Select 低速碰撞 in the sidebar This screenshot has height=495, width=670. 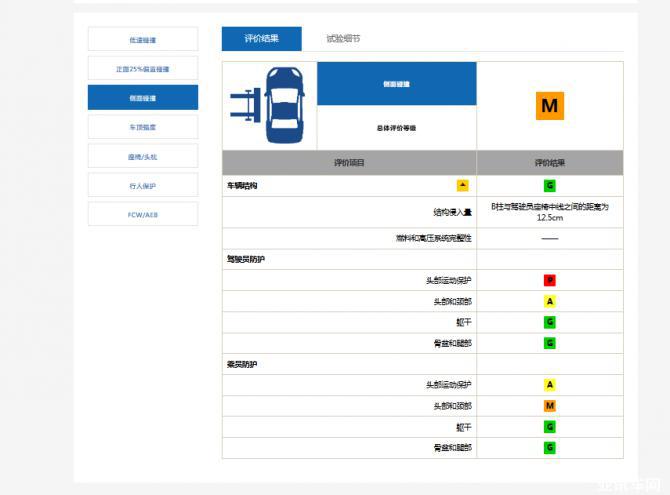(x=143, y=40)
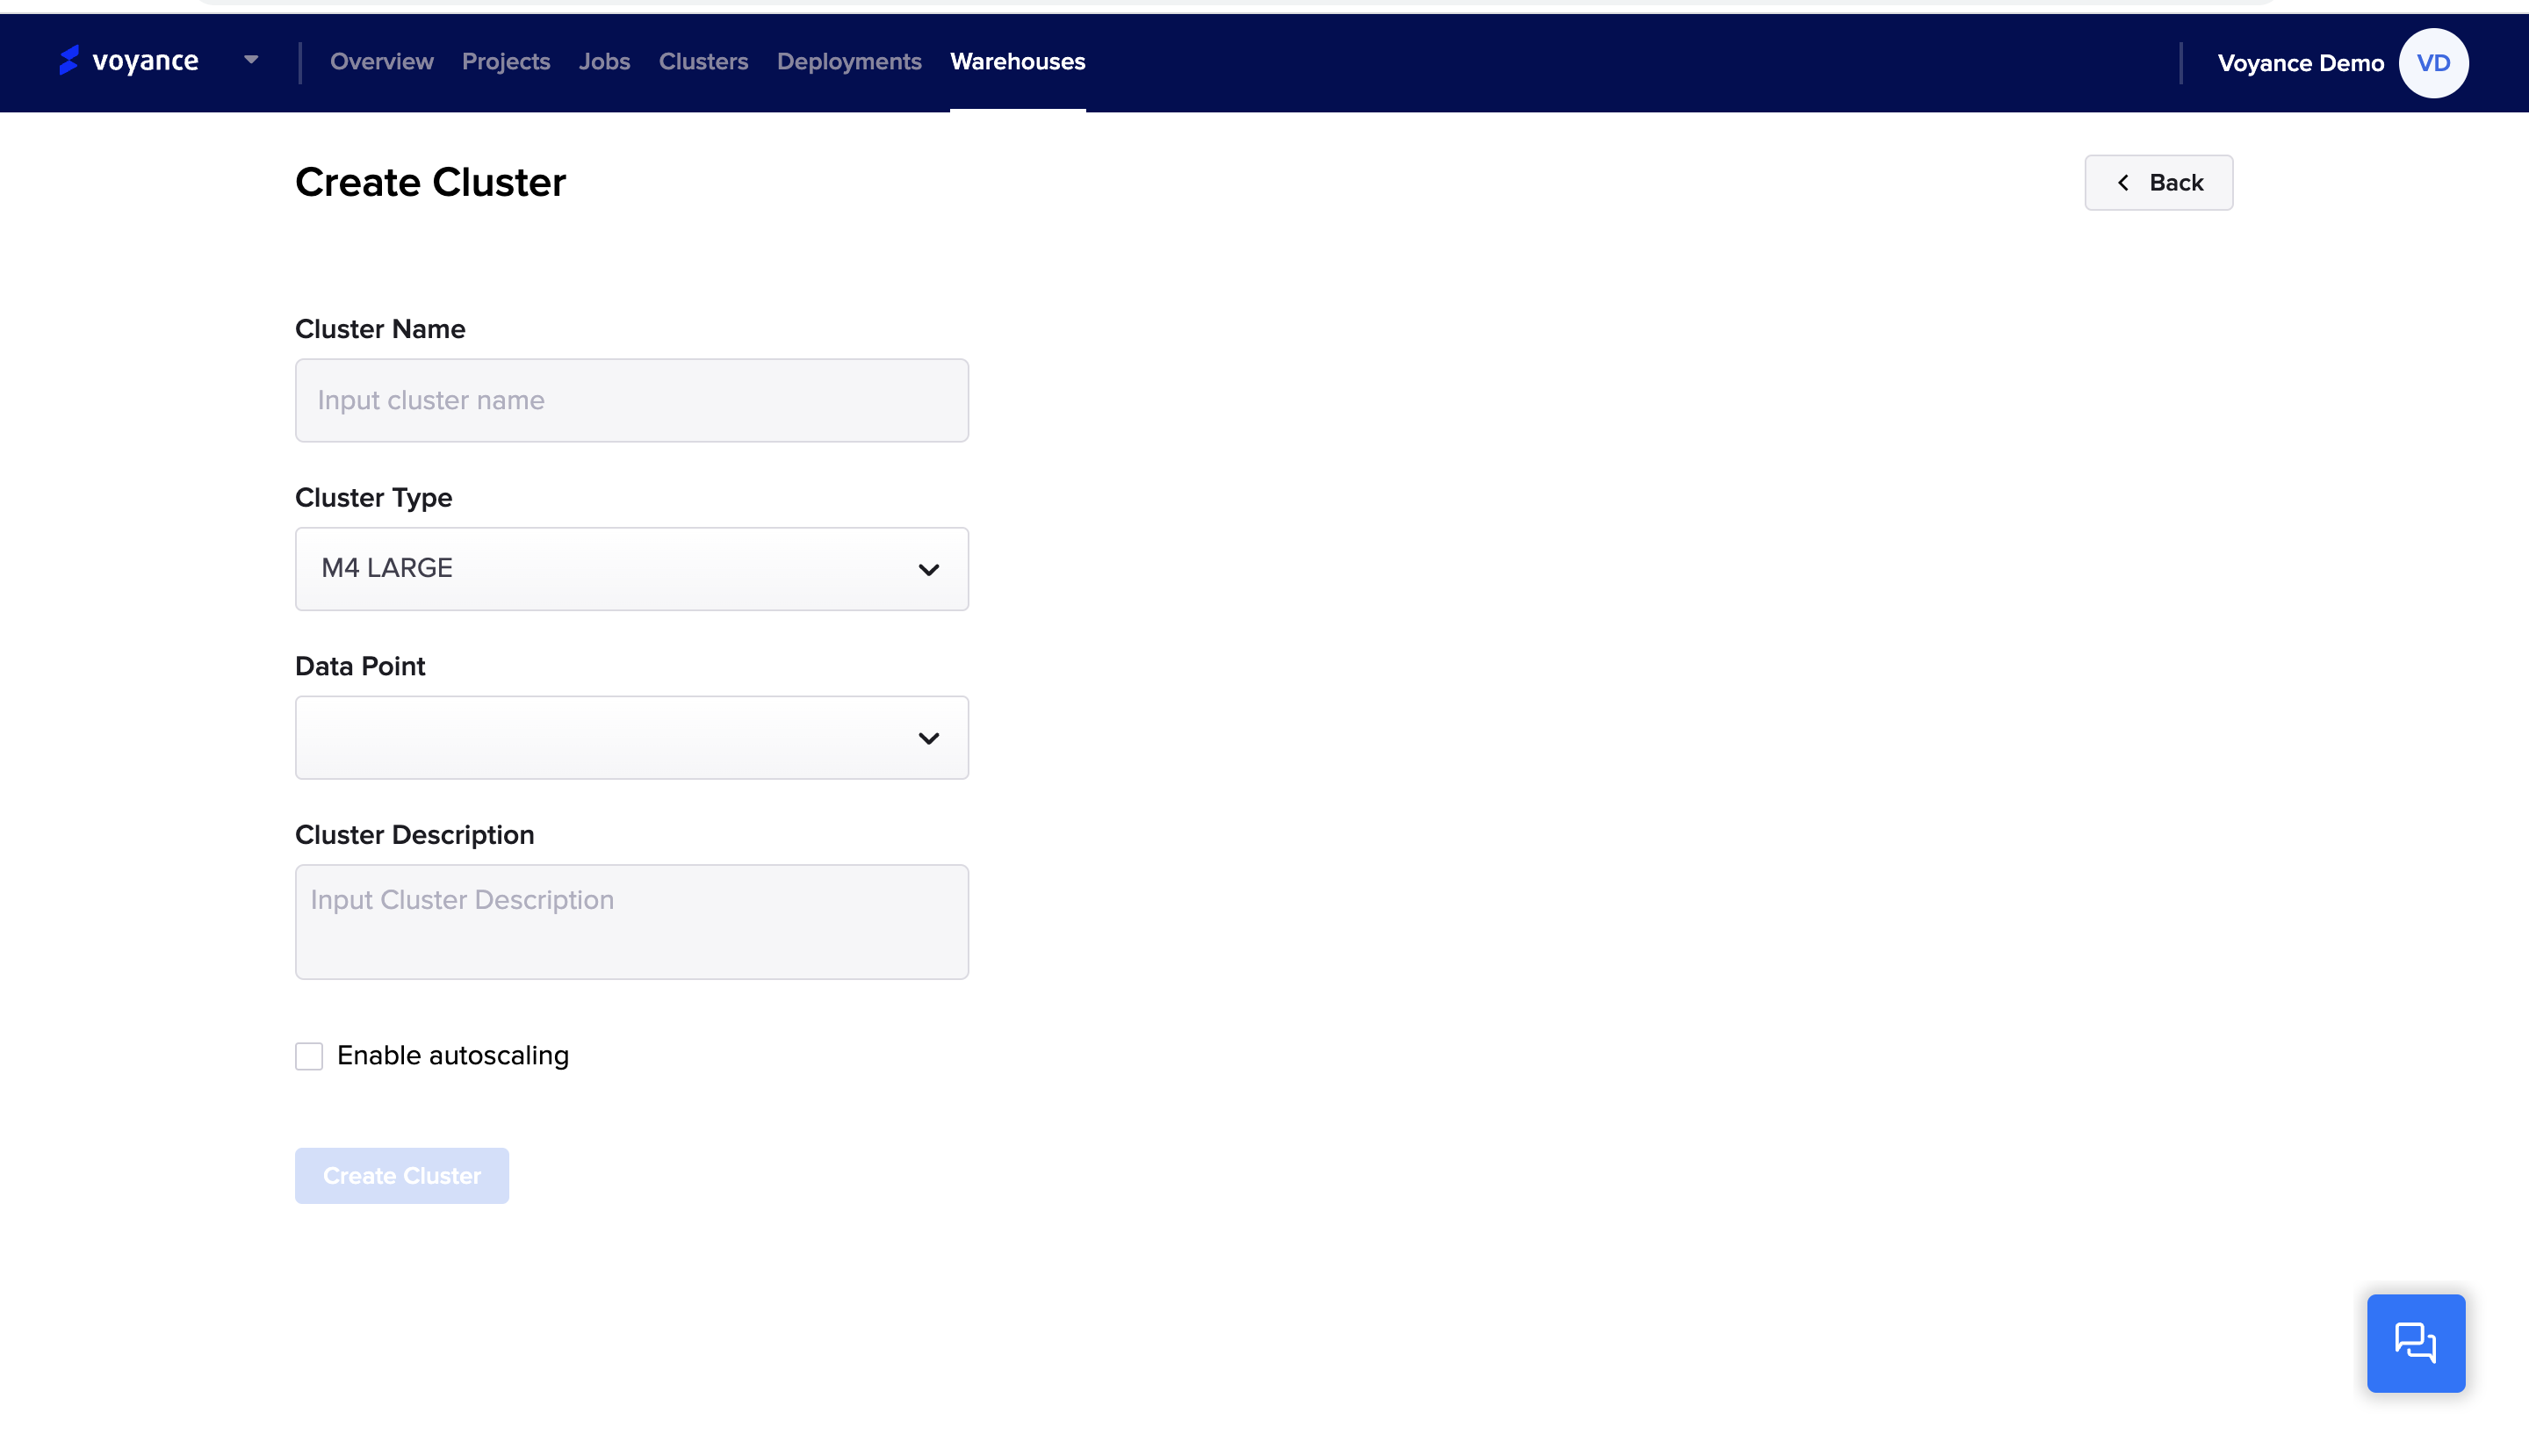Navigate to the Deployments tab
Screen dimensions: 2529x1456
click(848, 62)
--- --- ---
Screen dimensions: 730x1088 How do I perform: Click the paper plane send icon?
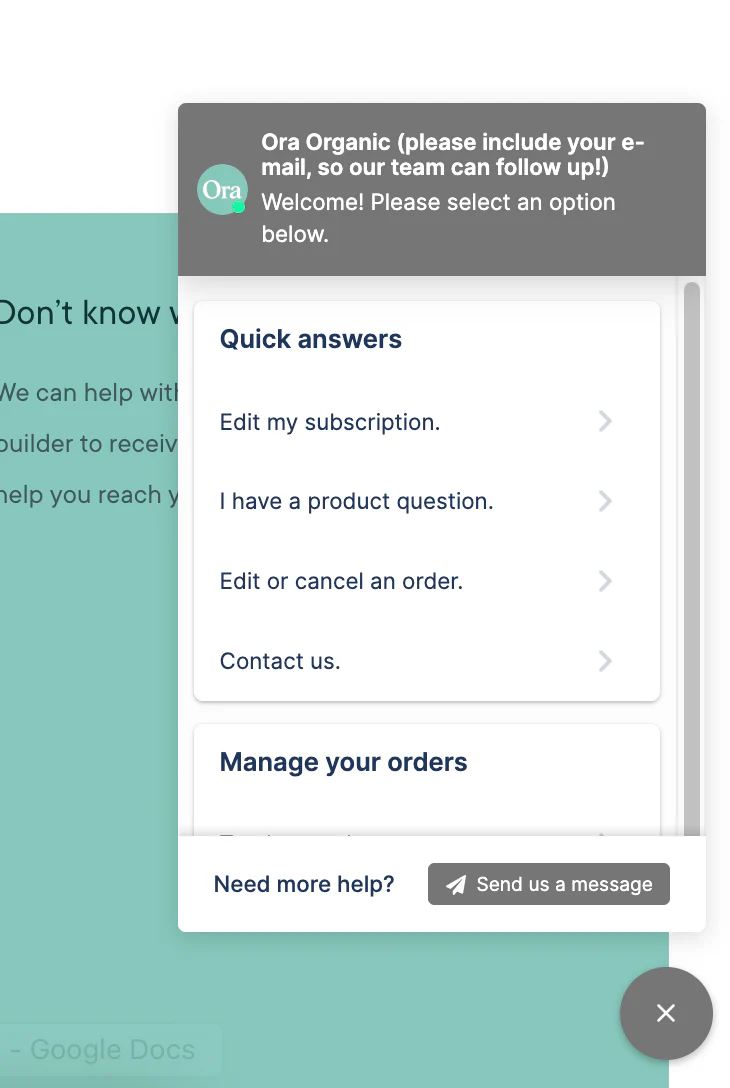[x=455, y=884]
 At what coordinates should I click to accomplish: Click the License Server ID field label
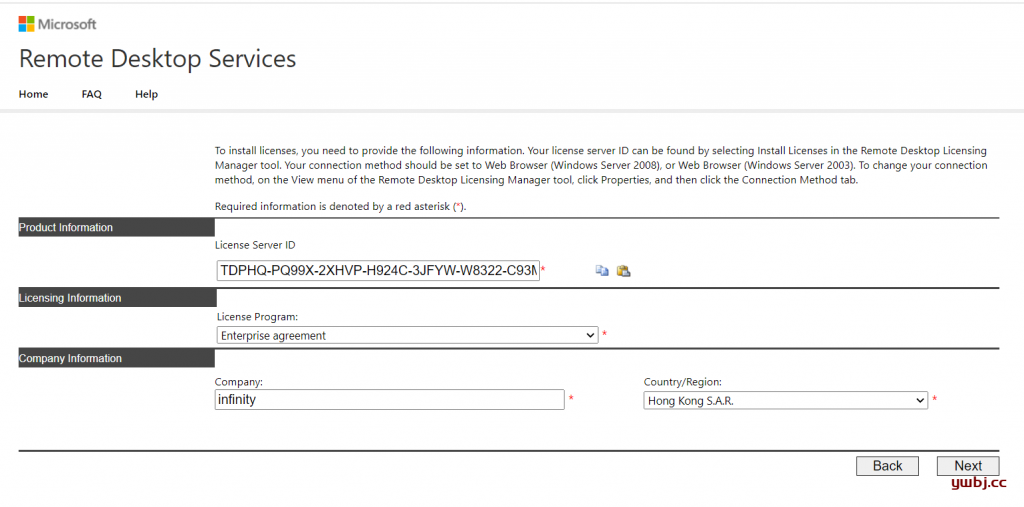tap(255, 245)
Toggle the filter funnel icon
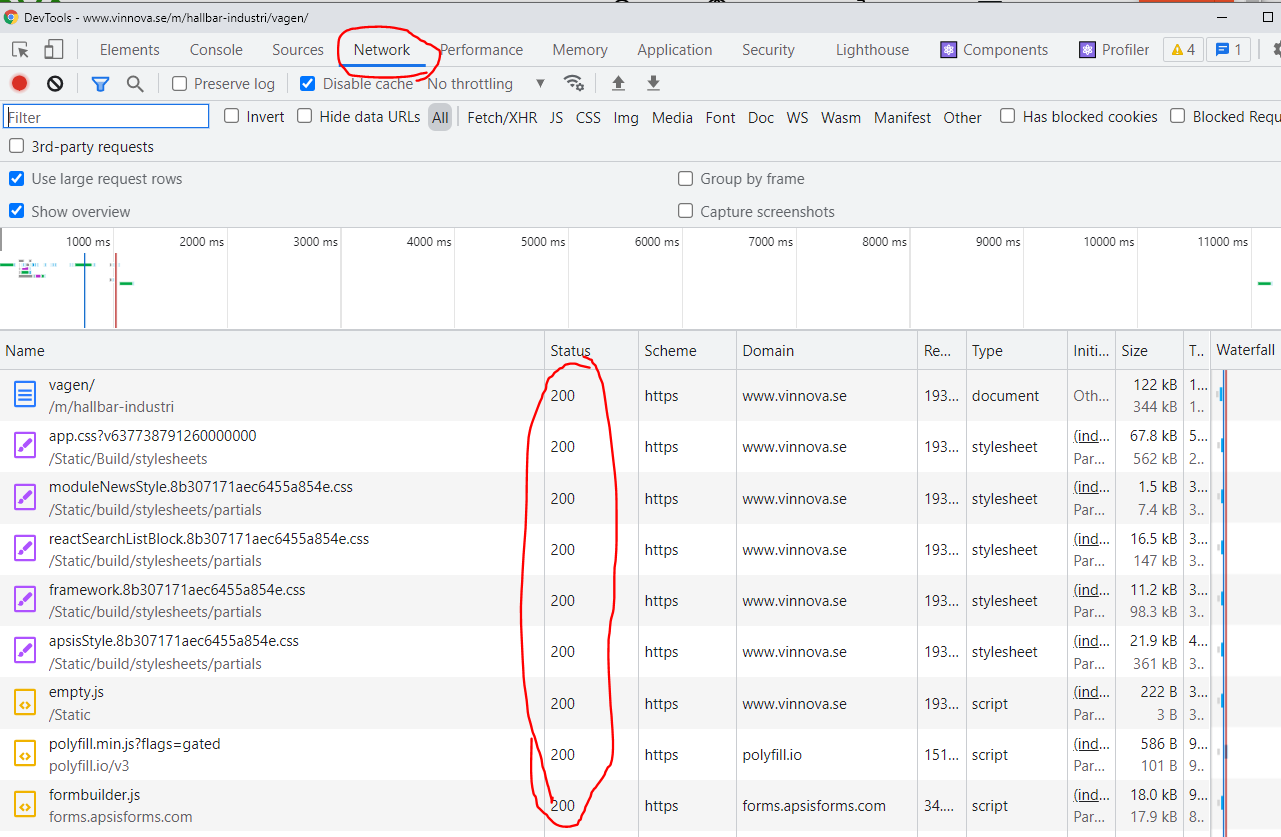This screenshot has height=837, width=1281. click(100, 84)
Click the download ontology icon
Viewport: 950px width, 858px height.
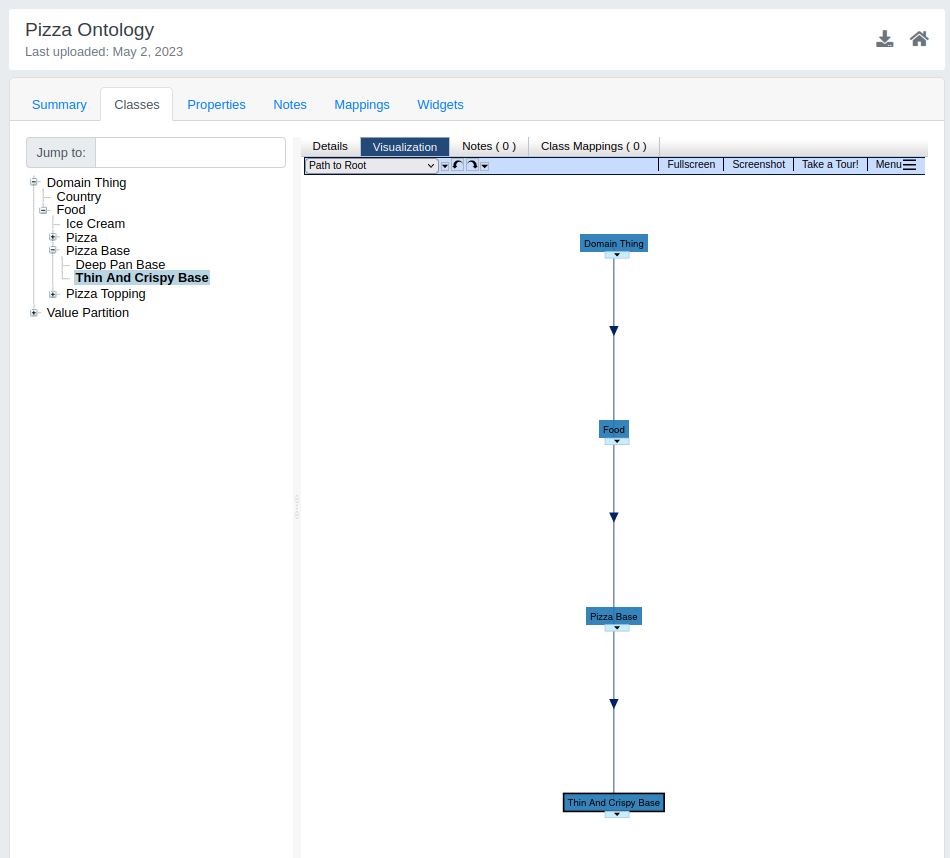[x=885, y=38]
--- --- ---
_Work to complete_. Rewrite the items from the line with "At what coordinates" to the line with "[x=885, y=38]", putting "button" in place of "icon" and keeping everything else the same. Leave out the pictures.

_Result_.
 At what coordinates should I click to accomplish: Click the License Server ID field label
tap(255, 245)
Toggle the filter funnel button
This screenshot has height=837, width=1281. click(100, 84)
Click the download ontology button
Viewport: 950px width, 858px height.
[x=885, y=38]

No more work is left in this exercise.